| HN Mirror

Y	Hacker News new \| ask \| show \| jobs

by trhway 1773 days ago

Typically deduplication is more like clean, standartize and match (using relatively simple match approaches). Our process was much more complex (more along the lines of what another commenter linked https://blog.acolyer.org/2020/12/14/entity-resolution/) with more rich resulting functionality, and, yes, marketing was the segment where it started though i'd say it was only about 3rd of the business at the peak of it. Yep, performance for most of the solutions is an issue. We had to do significant re-engineering at one point to parallelize at much finer granularity and thus were able to scale much more. Our biggest number of entities counting across all the sources in the largest implementation was just under 200M. It was right pre-Nehalem hardware.

The batch mode had naturally orders of magnitude higher throughput.

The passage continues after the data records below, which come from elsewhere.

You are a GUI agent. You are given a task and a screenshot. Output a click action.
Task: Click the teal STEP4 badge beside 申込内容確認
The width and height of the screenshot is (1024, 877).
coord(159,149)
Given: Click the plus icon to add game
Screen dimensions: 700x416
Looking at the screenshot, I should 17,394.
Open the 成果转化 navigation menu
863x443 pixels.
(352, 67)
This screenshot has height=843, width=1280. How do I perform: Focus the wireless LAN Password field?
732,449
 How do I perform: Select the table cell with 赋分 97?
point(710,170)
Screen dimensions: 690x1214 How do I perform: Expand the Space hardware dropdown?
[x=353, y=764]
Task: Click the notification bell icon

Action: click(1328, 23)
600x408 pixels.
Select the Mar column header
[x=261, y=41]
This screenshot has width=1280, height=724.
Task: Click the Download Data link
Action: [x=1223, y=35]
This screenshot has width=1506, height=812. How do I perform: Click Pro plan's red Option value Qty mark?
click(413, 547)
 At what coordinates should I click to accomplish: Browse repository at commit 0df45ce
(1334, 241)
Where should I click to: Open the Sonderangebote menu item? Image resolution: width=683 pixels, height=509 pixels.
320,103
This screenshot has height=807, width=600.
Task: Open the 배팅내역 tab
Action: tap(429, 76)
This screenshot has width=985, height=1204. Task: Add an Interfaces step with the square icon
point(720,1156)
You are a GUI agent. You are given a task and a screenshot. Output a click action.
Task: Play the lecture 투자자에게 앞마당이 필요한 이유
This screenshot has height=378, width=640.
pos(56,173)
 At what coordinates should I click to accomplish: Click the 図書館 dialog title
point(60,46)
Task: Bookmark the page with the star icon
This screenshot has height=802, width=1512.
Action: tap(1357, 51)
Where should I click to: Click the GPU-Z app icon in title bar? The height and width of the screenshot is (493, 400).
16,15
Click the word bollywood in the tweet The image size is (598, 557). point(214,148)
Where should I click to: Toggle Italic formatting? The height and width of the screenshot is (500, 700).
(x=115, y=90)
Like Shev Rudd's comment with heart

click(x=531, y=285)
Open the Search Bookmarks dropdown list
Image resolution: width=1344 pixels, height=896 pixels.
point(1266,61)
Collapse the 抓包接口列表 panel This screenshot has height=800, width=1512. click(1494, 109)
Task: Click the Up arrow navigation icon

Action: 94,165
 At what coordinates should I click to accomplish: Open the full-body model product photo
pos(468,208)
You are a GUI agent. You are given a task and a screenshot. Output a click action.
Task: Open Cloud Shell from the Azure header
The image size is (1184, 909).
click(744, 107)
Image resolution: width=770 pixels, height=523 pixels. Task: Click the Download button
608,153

We did have real-time single-record mode which was pretty fast as long as the stream of the incoming single-records wouldn't saturate the worker array capacity (here is the difference from serverless as the worker array was limited by whatever was statically configured at the moment as adding/removing nodes wasn't an instant on the fly operation)

Couple years later i worked at another company on a similar, though somewhat simpler, project when it was in the process of total rewrite for performance reason - the old version was really slow - that rewrite failed spectacularly for a lot of reasons. So, yes, performance is a kind of a noticeable factor in the domain.